Transistor not fully turning off.

Hi, I have a slight problem I have traced down to a transistor not turning off fully. It is a 2n3906.

I control two 'common cathode RGB led' cathodes with a 2n3904 and 2n3906, the base resistors go to the same digital pin. Effectively when HIGH, the 3904 side is active, LOW the 3906.

I have tried pulling various things HIGH & LOW but I still can't get the 3906 to fully turn off. Is there some sort of de-coupling needed? Or maybe diodes to prevent the 3904 interacting?

I connected another 3904 to the common ground of the two transistors with its base LOW. With this separate transistor off the LED still had a slight illumination which confused me more.

I'm in the middle of spreading my design over a larger breadboard to debug easier, so I will try do up some schematics if I cannot explain clearly enough.

Any insight is appreciated. Cheers.

The output of the digital pin may not be high enough to turn off the PNP transistor. I use a second resistor from the transitor base to the power supply.

V+ -- R1 -- base -- R2 -- digital pin

I just gave that another whirl, equal resistors for R1 & R2 leaves the led illuminated the tiniest amount, but never turns on fully. With R2 = R1 * 1.3 the PNP is clearly open.

I have a spare buffer chip somewhere, I'll wire it up to see if it can turn off the PNP fully.

With R2 = R1 * 1.3 the PNP is clearly open.

Open meaning not conducting and LED is off?

edit: If you have a buffer that is open collector output, that would be best.

No I meant the PNP is allowing current through/closed circuit.
The buffer is a CD4050BE.

With and without a base resistor from buffer to PNP base the LED still lights up. I'll do up a circuit to post soon if more tests fail.

Are you certain you do not have the PNP connected reverse polarity? Emitter to power, collector to load.
http://www.fairchildsemi.com/ds/2N/2N3906.pdf

You always need a base resistor for what you are doing. A schematic will allow us to see what you are actually doing, your description is very ambiguous.

Absolutely we need to see the schematic.

Yeah I'm doing a schematic up as we speak, its taking a while so I'm going to finish it tomorrow.

One thing that always puzzled me is how the hell you can make anything without a schematic. I know I can't.

@Grumpy_Mike: I normally agree with your statement on more complex circuits, but I would not need a schematic for this.

edit: A picture might help in this case. My concern is the PNP transistor is connected "backwards" (collector to power, emitter to load).

My concern is the PNP transistor is connected "backwards" (collector to power, emitter to load).

That will work too, especially for turning the circuit off.

It just has low beta if wired backwards.

@dhenry: You are probably correct. I just can't remember what happens to the base-emitter current in reverse polarity.

While we all twiddle our thumbs waiting for this maybe mythical schematic:-

I just can't remember what happens to the base-emitter current in reverse polarity.

If you swap the collector and emitter round on a transistor it will still work but with a much reduced gain.
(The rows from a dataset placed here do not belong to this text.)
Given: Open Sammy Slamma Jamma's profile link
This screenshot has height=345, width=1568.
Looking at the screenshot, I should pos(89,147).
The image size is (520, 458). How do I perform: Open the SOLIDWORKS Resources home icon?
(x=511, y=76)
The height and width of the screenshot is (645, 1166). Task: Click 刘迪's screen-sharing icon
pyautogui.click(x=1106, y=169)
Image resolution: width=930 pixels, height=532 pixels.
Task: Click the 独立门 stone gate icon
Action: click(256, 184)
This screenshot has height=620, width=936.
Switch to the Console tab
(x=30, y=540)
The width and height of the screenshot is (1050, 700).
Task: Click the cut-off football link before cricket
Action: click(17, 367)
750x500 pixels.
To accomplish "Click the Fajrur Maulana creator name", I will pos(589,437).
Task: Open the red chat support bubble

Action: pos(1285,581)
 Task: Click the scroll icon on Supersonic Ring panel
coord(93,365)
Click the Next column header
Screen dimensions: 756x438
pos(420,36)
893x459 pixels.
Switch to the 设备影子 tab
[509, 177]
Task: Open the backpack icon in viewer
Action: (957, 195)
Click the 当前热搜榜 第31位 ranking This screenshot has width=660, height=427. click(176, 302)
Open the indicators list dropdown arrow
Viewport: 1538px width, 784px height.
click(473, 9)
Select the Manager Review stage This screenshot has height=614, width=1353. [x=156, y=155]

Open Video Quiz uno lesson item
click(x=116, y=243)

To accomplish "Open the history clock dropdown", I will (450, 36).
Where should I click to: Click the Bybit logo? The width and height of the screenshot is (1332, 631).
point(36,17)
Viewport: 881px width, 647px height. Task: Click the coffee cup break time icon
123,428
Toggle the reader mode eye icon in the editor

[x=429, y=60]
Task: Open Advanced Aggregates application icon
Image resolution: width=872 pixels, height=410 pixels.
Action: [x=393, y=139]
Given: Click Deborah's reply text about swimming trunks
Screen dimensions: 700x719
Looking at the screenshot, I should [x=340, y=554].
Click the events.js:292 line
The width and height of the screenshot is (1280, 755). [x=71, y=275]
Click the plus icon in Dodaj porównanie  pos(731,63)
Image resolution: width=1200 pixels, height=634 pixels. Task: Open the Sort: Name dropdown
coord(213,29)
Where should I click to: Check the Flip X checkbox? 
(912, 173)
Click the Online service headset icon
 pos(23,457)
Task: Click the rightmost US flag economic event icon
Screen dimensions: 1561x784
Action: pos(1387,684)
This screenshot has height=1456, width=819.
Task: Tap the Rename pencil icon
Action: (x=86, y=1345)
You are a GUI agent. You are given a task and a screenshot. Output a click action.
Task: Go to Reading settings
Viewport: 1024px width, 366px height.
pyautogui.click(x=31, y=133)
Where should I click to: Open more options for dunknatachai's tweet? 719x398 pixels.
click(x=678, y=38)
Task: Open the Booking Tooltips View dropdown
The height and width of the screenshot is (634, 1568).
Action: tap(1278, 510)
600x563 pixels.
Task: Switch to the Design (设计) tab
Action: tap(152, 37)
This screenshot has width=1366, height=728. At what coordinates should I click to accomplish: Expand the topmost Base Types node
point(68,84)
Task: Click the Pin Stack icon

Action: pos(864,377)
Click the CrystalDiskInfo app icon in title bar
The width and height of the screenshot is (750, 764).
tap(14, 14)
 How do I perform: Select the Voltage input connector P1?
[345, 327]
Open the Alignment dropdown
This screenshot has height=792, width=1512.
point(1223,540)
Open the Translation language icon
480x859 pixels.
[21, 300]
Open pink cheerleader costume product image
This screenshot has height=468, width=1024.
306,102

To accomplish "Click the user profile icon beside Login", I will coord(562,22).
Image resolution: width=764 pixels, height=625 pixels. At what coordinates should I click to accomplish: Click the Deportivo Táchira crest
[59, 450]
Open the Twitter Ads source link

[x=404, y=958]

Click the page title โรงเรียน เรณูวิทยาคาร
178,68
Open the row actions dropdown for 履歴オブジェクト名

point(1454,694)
but I would not need a schematic for this.

And how many times do you screw it up? I always draw out something that involves three components or more.

...and what happens to the base-emitter current? The base and collector are at +5v, and the emitter is at ground. Is there no current passing from the base to the emitter in this configuration? I can't remember.

At this level of complexity, not in a long time! This should be three components. Two resistors and a transistor.

And I make as many of these kind of mistakes if I am using a schematic or not. A schematic does not prevent me from installing a transistor incorrectly. I have blown up my share of transistors, and most using a schematic. :slight_smile:

If you think about it a transistor p = collector n = base p = emitter is still the same configuration of junctions when the emitter and collector are swapped.

What is different is only the geometry of the collector and emitter, with them swapped round the emitter is less efficient at emitting and the collector less efficient at collecting. The actual currents are in the same direction only the gain is very much lower.

@Grumpy_Mike: I have been thinking about it. I like reading your stuff, and value your technical expertise. That is why I asked you.

The collector and emitter were not my concern. I will presume zero current from collector to emitter. Does the base-emitter junction pass any current in this setup, or is it blocked? Normally (and you say this is kinda "normal") the base-emitter current could be enough to light a LED dimly.

Yes the base emitter is a diode like any other junction so if you mangle the connections you could get it either conducting current like a normal diode or if it is reverse biased there would be the reverse bias leakage, like a normal diode.
However, it is likely that the diode in this case would go into reverse biased breakdown and allow more current to flow thus lighting any in line LED.

I had this problem as well. Increased amperage same voltage and it worked fine after.